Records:
#####

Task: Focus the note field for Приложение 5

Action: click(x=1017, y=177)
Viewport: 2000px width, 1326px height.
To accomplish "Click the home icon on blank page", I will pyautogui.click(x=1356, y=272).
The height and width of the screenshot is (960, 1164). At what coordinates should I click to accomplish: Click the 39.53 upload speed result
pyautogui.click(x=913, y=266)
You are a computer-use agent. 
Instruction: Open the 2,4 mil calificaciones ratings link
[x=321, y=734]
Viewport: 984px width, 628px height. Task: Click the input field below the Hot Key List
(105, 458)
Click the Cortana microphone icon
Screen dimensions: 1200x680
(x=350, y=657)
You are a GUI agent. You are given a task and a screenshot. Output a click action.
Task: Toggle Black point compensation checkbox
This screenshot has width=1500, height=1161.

#####

What you need to do
Copy every line of the entries above, from the start through the line containing "will pyautogui.click(x=1356, y=272).", inclusive, and offset each x and y coordinate in the answers by 40.

Output below
Task: Focus the note field for Приложение 5

Action: click(x=1057, y=217)
Viewport: 2000px width, 1326px height.
To accomplish "Click the home icon on blank page", I will pyautogui.click(x=1396, y=312).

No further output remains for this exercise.